▸ **TASK DIRECTIONS**: Reproduce all of the records below without changing a single character.

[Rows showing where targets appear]

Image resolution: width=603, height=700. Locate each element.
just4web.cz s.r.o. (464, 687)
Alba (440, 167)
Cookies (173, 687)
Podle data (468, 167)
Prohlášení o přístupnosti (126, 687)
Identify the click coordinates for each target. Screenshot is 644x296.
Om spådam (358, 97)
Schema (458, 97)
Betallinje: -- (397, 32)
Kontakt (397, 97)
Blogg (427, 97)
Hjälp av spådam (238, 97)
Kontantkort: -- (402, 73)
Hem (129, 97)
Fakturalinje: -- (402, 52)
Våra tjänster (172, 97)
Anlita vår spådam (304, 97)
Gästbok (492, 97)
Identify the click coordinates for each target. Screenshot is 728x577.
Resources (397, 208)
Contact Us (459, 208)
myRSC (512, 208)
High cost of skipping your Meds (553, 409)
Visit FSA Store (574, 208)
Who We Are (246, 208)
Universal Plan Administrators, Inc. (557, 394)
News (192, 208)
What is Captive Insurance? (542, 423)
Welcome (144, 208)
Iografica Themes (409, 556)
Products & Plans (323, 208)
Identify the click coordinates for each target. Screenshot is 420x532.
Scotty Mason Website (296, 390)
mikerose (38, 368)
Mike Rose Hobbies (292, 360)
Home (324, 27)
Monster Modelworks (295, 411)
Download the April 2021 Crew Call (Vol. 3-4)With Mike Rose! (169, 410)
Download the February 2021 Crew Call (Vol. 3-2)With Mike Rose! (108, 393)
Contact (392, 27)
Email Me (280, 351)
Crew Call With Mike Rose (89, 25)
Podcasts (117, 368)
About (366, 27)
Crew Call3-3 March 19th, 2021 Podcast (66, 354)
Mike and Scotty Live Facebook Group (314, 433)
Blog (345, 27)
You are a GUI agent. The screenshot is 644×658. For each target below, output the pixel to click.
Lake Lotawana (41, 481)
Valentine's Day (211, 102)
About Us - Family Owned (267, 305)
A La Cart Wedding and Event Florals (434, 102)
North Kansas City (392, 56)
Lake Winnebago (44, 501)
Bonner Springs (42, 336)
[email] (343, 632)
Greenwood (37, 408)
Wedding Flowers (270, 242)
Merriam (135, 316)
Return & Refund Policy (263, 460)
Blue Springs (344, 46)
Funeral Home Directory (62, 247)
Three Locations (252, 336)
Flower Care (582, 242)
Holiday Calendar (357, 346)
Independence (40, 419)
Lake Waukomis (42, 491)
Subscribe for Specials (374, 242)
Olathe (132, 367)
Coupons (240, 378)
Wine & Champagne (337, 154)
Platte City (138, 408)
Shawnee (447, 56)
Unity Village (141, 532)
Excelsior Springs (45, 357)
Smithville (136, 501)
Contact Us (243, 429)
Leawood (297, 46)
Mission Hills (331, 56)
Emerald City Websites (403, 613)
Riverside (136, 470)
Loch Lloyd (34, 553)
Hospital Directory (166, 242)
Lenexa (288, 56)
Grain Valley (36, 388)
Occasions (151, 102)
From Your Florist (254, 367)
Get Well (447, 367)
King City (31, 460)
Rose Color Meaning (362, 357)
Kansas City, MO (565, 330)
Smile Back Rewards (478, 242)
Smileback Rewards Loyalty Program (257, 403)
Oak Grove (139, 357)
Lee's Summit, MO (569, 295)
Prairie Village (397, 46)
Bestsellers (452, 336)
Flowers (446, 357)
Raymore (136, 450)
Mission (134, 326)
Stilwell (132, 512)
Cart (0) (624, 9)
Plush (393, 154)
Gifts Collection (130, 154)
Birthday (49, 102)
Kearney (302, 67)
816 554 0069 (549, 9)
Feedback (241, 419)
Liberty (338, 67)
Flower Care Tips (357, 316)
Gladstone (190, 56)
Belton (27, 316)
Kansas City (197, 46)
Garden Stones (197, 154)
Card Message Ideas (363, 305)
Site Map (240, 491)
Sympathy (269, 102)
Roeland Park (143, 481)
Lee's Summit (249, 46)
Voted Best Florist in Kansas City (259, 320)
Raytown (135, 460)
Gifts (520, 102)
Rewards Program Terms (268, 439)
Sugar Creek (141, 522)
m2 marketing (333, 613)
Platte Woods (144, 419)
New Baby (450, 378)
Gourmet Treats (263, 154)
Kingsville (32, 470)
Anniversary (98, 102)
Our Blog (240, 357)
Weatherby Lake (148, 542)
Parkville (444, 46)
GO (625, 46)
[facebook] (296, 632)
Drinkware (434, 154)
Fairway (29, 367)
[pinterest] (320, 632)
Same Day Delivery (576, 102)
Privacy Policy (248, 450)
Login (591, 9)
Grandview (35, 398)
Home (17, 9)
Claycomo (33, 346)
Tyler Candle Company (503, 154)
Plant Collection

▸ **RESPONSE FOR THIS EXERCISE**:
Image resolution: width=603, height=700. Locate each element.
just4web.cz s.r.o. (464, 687)
Alba (440, 167)
Cookies (173, 687)
Podle data (468, 167)
Prohlášení o přístupnosti (126, 687)
Identify the click coordinates for each target. Screenshot is 644x296.
Om spådam (358, 97)
Schema (458, 97)
Betallinje: -- (397, 32)
Kontakt (397, 97)
Blogg (427, 97)
Hjälp av spådam (238, 97)
Kontantkort: -- (402, 73)
Hem (129, 97)
Fakturalinje: -- (402, 52)
Våra tjänster (172, 97)
Anlita vår spådam (304, 97)
Gästbok (492, 97)
Identify the click coordinates for each target. Screenshot is 728x577.
Resources (397, 208)
Contact Us (459, 208)
myRSC (512, 208)
High cost of skipping your Meds (553, 409)
Visit FSA Store (574, 208)
Who We Are (246, 208)
Universal Plan Administrators, Inc. (557, 394)
News (192, 208)
What is Captive Insurance? (542, 423)
Welcome (144, 208)
Iografica Themes (409, 556)
Products & Plans (323, 208)
Identify the click coordinates for each target. Screenshot is 420x532.
Scotty Mason Website (296, 390)
mikerose (38, 368)
Mike Rose Hobbies (292, 360)
Home (324, 27)
Monster Modelworks (295, 411)
Download the April 2021 Crew Call (Vol. 3-4)With Mike Rose! (169, 410)
Download the February 2021 Crew Call (Vol. 3-2)With Mike Rose! (108, 393)
Contact (392, 27)
Email Me (280, 351)
Crew Call With Mike Rose (89, 25)
Podcasts (117, 368)
About (366, 27)
Crew Call3-3 March 19th, 2021 Podcast (66, 354)
Mike and Scotty Live Facebook Group (314, 433)
Blog (345, 27)
You are a GUI agent. The screenshot is 644×658. For each target below, output the pixel to click.
Lake Lotawana (41, 481)
Valentine's Day (211, 102)
About Us - Family Owned (267, 305)
A La Cart Wedding and Event Florals (434, 102)
North Kansas City (392, 56)
Lake Winnebago (44, 501)
Bonner Springs (42, 336)
[email] (343, 632)
Greenwood (37, 408)
Wedding Flowers (270, 242)
Merriam (135, 316)
Return & Refund Policy (263, 460)
Blue Springs (344, 46)
Funeral Home Directory (62, 247)
Three Locations (252, 336)
Flower Care (582, 242)
Holiday Calendar (357, 346)
Independence (40, 419)
Lake Waukomis (42, 491)
Subscribe for Specials (374, 242)
Olathe (132, 367)
Coupons (240, 378)
Wine & Champagne (337, 154)
Platte City (138, 408)
Shawnee (447, 56)
Unity Village (141, 532)
Excelsior Springs (45, 357)
Smithville (136, 501)
Contact Us (243, 429)
Leawood (297, 46)
Mission Hills (331, 56)
Emerald City Websites (403, 613)
Riverside (136, 470)
Loch Lloyd (34, 553)
Hospital Directory (166, 242)
Lenexa (288, 56)
Grain Valley (36, 388)
Occasions (151, 102)
From Your Florist (254, 367)
Get Well (447, 367)
King City (31, 460)
Rose Color Meaning (362, 357)
Kansas City, MO (565, 330)
Smile Back Rewards (478, 242)
Smileback Rewards Loyalty Program (257, 403)
Oak Grove (139, 357)
Lee's Summit, MO (569, 295)
Prairie Village (397, 46)
Bestsellers (452, 336)
Flowers (446, 357)
Raymore (136, 450)
Mission (134, 326)
Stilwell (132, 512)
Cart (0) (624, 9)
Plush (393, 154)
Gifts Collection (130, 154)
Birthday (49, 102)
Kearney (302, 67)
816 554 0069 (549, 9)
Feedback (241, 419)
Liberty (338, 67)
Flower Care Tips (357, 316)
Gladstone (190, 56)
Belton (27, 316)
Kansas City (197, 46)
Garden Stones (197, 154)
Card Message Ideas (363, 305)
Site Map (240, 491)
Sympathy (269, 102)
Roeland Park (143, 481)
Lee's Summit (249, 46)
Voted Best Florist in Kansas City (259, 320)
Raytown (135, 460)
Gifts (520, 102)
Rewards Program Terms (268, 439)
Sugar Creek (141, 522)
m2 marketing (333, 613)
Platte Woods (144, 419)
New Baby (450, 378)
Gourmet Treats (263, 154)
Kingsville (32, 470)
Anniversary (98, 102)
Our Blog (240, 357)
Weatherby Lake (148, 542)
Parkville (444, 46)
GO (625, 46)
[facebook] (296, 632)
Drinkware (434, 154)
Fairway (29, 367)
[pinterest] (320, 632)
Same Day Delivery (576, 102)
Privacy Policy (248, 450)
Login (591, 9)
Grandview (35, 398)
Home (17, 9)
Claycomo (33, 346)
Tyler Candle Company (503, 154)
Plant Collection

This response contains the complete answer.